しかし、上記の禁治産・準禁治産制度に対しては、以下の問題点が指摘されていた。すなわち、(1)後見人・保佐人が付されると、軽度の障害者にとってはその取引が大きく制限されてしまうこと、(2)後見人・保佐人となる配偶者が高齢のため、不適当な場合があること、(3)保佐人には取消権も代理権もなく、準禁治産者の保護に実効性がないこと、(4)禁治産の用語に社会的偏見が強く、しかも、本人は選挙権を喪失すること、(5)宣告が戸籍に記載されるため、制度を利用することに対する抵抗が強いことなどである。
[野澤正充 2022年4月19日]
以上のような状況において、一方では、高齢化の進展に伴い介護の問題が深刻化するなか、高齢者介護の社会化を目ざした介護保険法が1997年に制定された。この介護保険制度は、サービスを受ける者の自己決定による選択方式を採用するため、判断能力が不十分な者に対しては、自己決定ができるよう適切な支援をすることを前提としていた。それゆえ、介護保険法の円滑な運用のためにも、より利用しやすい新しい制度の整備が喫緊の課題であった。また、他方では、欧米諸国の成年後見立法の流れを受けて、自己決定権の尊重、残存能力の活用、ノーマライゼーション(normalization=高齢者や障害者を隔離するのではなく、ともに暮らす社会が望ましいとする福祉の考え方)などの新しい理念が登場し、従来の本人保護の理念との調和を図る必要性が生じた。

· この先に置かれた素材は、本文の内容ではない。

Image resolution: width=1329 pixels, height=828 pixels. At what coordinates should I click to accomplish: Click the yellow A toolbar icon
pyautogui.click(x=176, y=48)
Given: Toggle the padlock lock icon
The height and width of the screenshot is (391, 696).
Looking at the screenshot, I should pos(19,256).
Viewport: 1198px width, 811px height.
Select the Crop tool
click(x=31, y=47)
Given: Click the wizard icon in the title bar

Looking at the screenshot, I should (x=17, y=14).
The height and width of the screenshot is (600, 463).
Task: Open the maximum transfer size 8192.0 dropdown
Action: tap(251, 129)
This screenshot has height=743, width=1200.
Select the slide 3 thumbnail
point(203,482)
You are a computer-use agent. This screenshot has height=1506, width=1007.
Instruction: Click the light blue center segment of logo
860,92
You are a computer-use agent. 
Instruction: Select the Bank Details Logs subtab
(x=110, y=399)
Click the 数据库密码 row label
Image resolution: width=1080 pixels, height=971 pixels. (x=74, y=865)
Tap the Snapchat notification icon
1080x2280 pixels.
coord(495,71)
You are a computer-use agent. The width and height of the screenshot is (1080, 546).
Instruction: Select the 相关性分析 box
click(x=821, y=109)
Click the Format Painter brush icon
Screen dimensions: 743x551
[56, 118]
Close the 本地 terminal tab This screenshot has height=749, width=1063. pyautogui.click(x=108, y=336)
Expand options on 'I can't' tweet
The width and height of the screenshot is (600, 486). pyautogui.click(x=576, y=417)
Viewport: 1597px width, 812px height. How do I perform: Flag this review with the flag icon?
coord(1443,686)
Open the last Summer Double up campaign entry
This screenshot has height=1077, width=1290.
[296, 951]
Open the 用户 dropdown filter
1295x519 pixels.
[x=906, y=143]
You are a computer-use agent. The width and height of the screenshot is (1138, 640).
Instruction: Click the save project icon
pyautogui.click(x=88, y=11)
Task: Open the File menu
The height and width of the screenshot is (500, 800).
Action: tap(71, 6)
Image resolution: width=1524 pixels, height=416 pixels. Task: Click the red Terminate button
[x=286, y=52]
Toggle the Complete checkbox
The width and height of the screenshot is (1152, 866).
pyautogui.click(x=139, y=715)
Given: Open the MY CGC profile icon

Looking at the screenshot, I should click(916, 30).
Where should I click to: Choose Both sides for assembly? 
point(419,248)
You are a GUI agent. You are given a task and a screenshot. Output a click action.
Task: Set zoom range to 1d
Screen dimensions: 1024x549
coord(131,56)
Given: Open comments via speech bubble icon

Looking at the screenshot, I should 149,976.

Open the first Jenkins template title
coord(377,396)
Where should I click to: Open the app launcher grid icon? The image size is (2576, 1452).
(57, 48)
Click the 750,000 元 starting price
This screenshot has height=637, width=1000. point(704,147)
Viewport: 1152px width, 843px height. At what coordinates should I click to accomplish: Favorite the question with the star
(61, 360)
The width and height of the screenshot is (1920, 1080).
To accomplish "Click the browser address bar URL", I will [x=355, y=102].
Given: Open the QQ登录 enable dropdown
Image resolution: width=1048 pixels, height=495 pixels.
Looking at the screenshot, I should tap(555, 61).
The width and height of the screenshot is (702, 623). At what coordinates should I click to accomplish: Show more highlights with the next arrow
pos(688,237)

そこで、成年後見制度に関する法改正が、介護保険法との同時施行(2000年4月)を目ざして準備された。そして、1999年12月8日、「民法の一部を改正する法律」(平成11年法律第149号)、「任意後見契約に関する法律(通称、任意後見契約法)」(平成11年法律第150号)、「民法の一部を改正する法律の施行に伴う関係法律の整備等に関する法律」(平成11年法律第151号)、および、「後見登記等に関する法律(通称、後見登記法)」(平成11年法律第152号)が公布され、2000年4月1日に施行された。この民法改正により、禁治産宣告・準禁治産宣告が廃止され、「後見開始」(民法7条)、「保佐開始」(同法11条)となり、「禁治産者」「準禁治産者」「無能力者」という偏見を与えかねない用語も、それぞれ、「成年被後見人」「被保佐人」「制限能力者」(2004年の民法改正により「制限行為能力者」)に改められた。また、ノーマライゼーションの観点から、判断能力が不十分であることを理由に資格を制限していた法律の見直しも行われ、2013年5月には、「成年被後見人の選挙権の回復等のための公職選挙法等の一部を改正する法律」が成立し、同年7月以降に公示・告示される選挙から、選挙権・被選挙権の制限がなくなった。ただし、成年被後見人・被保佐人は、公務員や弁護士・医師になることができず、会社の取締役にもなれないなどの、職業や資格の制限は残されていた。しかし、この制限についても、見直しがなされている(後述)。
[野澤正充 2022年4月19日]
成年後見制度の施行以来、その利用者数は増加傾向にある。しかし、認知症高齢者の総数と比較すると、その利用率は低い。たとえば、2025年の認知症の有病者数は約700万人になると推計されているのに対して、2015年時点の成年後見制度の利用者数は約19万人にすぎなかった。そこで、2016年4月8日、「成年後見制度の利用の促進に関する法律(通称、成年後見制度利用促進法)」(平成28年法律第29号)が成立した。この法律は、(1)成年後見制度の理念(ノーマライゼーション・自己決定権の尊重、身上の保護の重視)の尊重、(2)地域の需要に対応した成年後見制度の利用の促進、および、(3)成年後見制度の利用に関する体制の整備をその基本理念としている(同法3条)。そして、国・地方公共団体の責務(同法4・5条)、関係者・国民の努力(同法6・7条)、および、関係機関等の相互の連携(同法8条)を定めている。また、政府は、成年後見制度利用促進基本計画(同法12条)を定めるとともに、成年後見制度利用促進会議を設け、「施策の総合的かつ計画的な推進を図る」ものとする(同法13条)。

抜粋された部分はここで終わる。